• [Instrução da tarefa A]:
Com base no trecho sobre cotas, responda:
(i) Além do salário, que outro indicador o trecho aponta como menor para quem tem ensino superior no Brasil?
(ii) Que termo em inglês aparece entre parênteses ao se falar do processo de networking?
(iii) Por que os jovens não cotistas podem facilmente pagar uma faculdade privada de alta qualidade?
• [Instrução da tarefa B]: Atualize o trecho sobre cotas: reescreva tudo desde "É possível falar" até "torno do tema?", substituindo "faculdade privada" por "faculdade particular".

• [Trecho do documento]:
Quais as consequências do acesso à educação na vida do cotista a médio e longo prazo?
NAÉRCIO MENEZES Estudar numa universidade pública, principalmente nas carreiras mais concorridas, faz toda a diferença na vida de uma pessoa. O diferencial de salário do ensino superior é enorme no Brasil, o desemprego também é menor, além de todo o processo de networking que ocorre quando você estuda com pessoas motivadas e inteligentes ("peer effects"). Além disso, os jovens negros que entram nas universidades públicas geralmente têm uma maior preocupação social e podem servir de exemplo para outros jovens no seu bairro de origem.

É possível falar também do impacto que esse tipo de política pode ter para o país como um todo?

NAÉRCIO MENEZES Sim, sem as cotas o país ficaria pior, pois se os jovens cotistas não tivessem entrado na universidade pública eles provavelmente ficariam sem ensino superior, pois não conseguiriam pagar uma universidade particular, ou teriam que ir para uma faculdade de pior qualidade. Assim, esses jovens seriam menos produtivos, e na medida em que eles têm uma habilidade socioemocional maior do que os não-cotistas, o país como um todo perderia produtividade. Além disso, os jovens-não cotistas podem facilmente pagar uma faculdade privada de alta qualidade, pois têm mais recursos financeiros por terem tido a sorte de terem nascido em famílias mais ricas.
Por que há tanta controvérsia em torno do tema?

• [Seção de dados]:
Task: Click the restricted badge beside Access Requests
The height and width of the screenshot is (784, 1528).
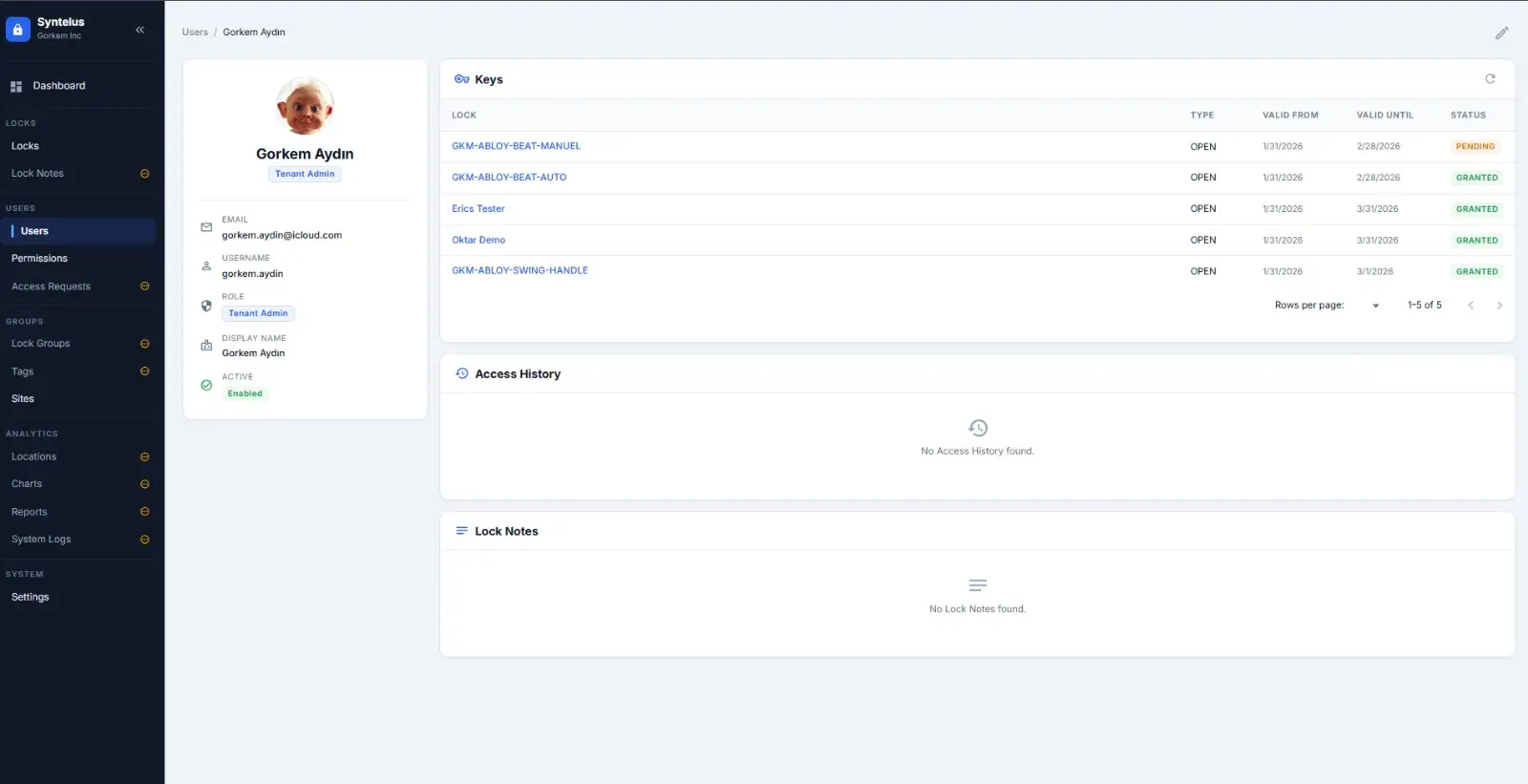Action: [145, 286]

• [Resultado A]:
(i) O desemprego.
(ii) "peer effects".
(iii) Porque têm mais recursos financeiros, por terem tido a sorte de nascer em famílias mais ricas.

• [Resultado B]:
É possível falar também do impacto que esse tipo de política pode ter para o país como um todo?

NAÉRCIO MENEZES Sim, sem as cotas o país ficaria pior, pois se os jovens cotistas não tivessem entrado na universidade pública eles provavelmente ficariam sem ensino superior, pois não conseguiriam pagar uma universidade particular, ou teriam que ir para uma faculdade de pior qualidade. Assim, esses jovens seriam menos produtivos, e na medida em que eles têm uma habilidade socioemocional maior do que os não-cotistas, o país como um todo perderia produtividade. Além disso, os jovens-não cotistas podem facilmente pagar uma faculdade particular de alta qualidade, pois têm mais recursos financeiros por terem tido a sorte de terem nascido em famílias mais ricas.
Por que há tanta controvérsia em torno do tema?